**Amaç 1**
Öfkeli Anne dizisi hakkındaki yazıya göre yazar, Angry Mom'u seçmeden önce hangi diziyi izlemiştir?
**Amaç 2**
Aşağıdaki ifadelerin Öfkeli Anne dizisi hakkındaki yazıyla uyuşup uyuşmadığını belirtiniz ve her biri için yazıdaki belirleyici ifadeyi aynen aktarınız.
(a) Yazar, her yayın kuşağından yalnızca bir dizi seçip onu takip etmektedir.
(b) Dizi, ele aldığı toplumsal sorunu yalnızca ağır bir dille işlemektedir.
(c) Dizi, aşktan çok değerler üzerinde durmaktadır.
**Amaç 3**
Öfkeli Anne dizisi hakkındaki yazıyı son cümlesinden sonra sürdürünüz.

**Okuma Metni**

§ §

15 Haziran 2015 Pazartesi

Angry Mom / Öfkeli Anne (2015)


Uzun zamandır güncel dizileri pek takip edemiyorum zamansızlıktan. O nedenle her yayın kuşağından tek dizi seçip onu takip ediyorum. Kill Me Heal Me'den sonra yeni dizi tercihimi Angry Mom'dan yana yapmıştım ki verdiğim en doğru karar olduğuna hiç şüphem yok.
Ülkemizde Kore dizilerini izleyen kitlenin gitgide konusu pek bir şeye benzemeyen, içinde en az bir adet kpop grubu üyesi oyunculukta yeteneksiz eleman olan, çerezlik dizileri tercih eder olduğu kesin. Bu nedenle de böyle ders verici nitelikte olan, milleti ekrana çekecek "oppa" unsuru olmayan, aşktan çok değerler üzerinde duran bir dizi biraz daha kıyıda köşede bırakılıyor. Neyse ki Koreliler genelde reytingi gerçekten hak eden dizilere verme konusunda beni pek yanıltmıyor da böyle güzelim diziler çekilmeye devam ediyor orada.
Dizi, günümüzde bizim ülkemiz de dahil bütün ülkelerin sorunu olan ağır bir konuya parmak basmış. Okullardaki şiddet, taciz, kayırma, siyasilerin ve onlara bağlı olan zengin iş adamlarının eğitimi de kullanarak nasıl çıkar sağladıkları... Buna ek olarak da hiçbir kelimeyle değerini ifade edemeyeceğimiz "anne fedakarlığı".
Fakat diziyi güzel kılan, bu toplumsal sorunu ağır bir dille değil de komedi unsuruyla besleyerek, izleyiciyi konunun ağırlığı altında ezmeden dozunda sunmasıydı. Aslında birçok yapımın başaramadığını başarmış dizi. Böyle ağır bir konuyu beni bir dakika bile sıkmadan, hevesle izlettirebilen nadir dizilerden oldu.
Bu nedenle "MBC 2014 Seneryo Yarışması Kazananı" olan bu senaryoyu bizlere sunan senariste teşekkür ediyorum.

§ §

**Veri Kümesi İçeriği**
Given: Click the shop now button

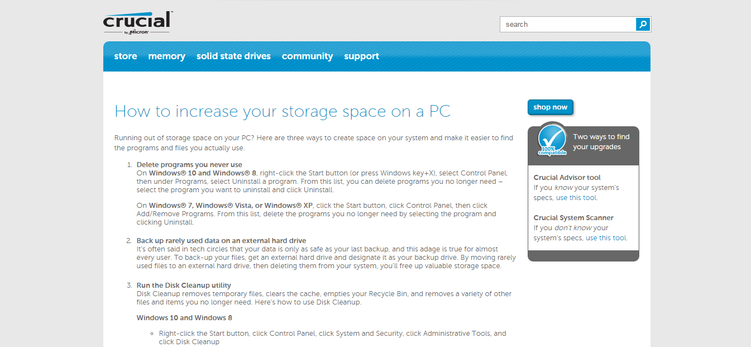Looking at the screenshot, I should pyautogui.click(x=550, y=107).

§ §

**Yazılı Yanıt 1**
Kill Me Heal Me

**Yazılı Yanıt 2**
(a) Evet: "her yayın kuşağından tek dizi seçip onu takip ediyorum"
(b) Hayır: "bu toplumsal sorunu ağır bir dille değil de komedi unsuruyla besleyerek"
(c) Evet: "aşktan çok değerler üzerinde duran bir dizi"

**Yazılı Yanıt 3**
Bu konu bana ağır gelir, ben aşk isterim, becereksiz sakar kızlara aşık olup onu koruyup kollayan küçük dağları ben yarattım modundaki zengin, kibirli adamları izlemek istiyorum diyorsanız elbette saygı duyarım ama gerçeklerden kaç kaç nereye kadar dimi? Arada bunları da izlemeliyiz. Yarın bir gün anne/baba olduğumuzda bizim çocuklarımızın başına böyle şeylerin gelmeyeceğinin garantisi mi var? Hele ki gitgide bozulan eğitim kurumlarımızın hali ortadayken. Daha 6. sınıfa giden bacak kadar öğrencilerin tehdit, dayak, küfür, kavga, eylemlere katılma gibi icraatlarda bulunduklarına gözlerimle, kulaklarımla şahit olmuşken hele ki...
Neyse efendim bu kısımları geçip dizi karakterlerinden bahsetmek istiyorum biraz. İlk bahsedeceğim kişi kendisine Faith dizisinden beri hayranlık duyduğum Kim Hee Sun.
Dizimizin, kızı için liseli gibi davranıp okula giden öfkeli annesi. Yapımcı bu role ondan daha uygun biri olmayacağını düşündüğü için bir ay boyunca telefonda başının etini yiyerek ikna etmiş Hee Sun'u. O da senaryoyu okuyunca ikna olmuş zaten.
Ben de yapımcıya katılıyorum, bu rol tam Hee Sun'a biçilmiş kaftandı.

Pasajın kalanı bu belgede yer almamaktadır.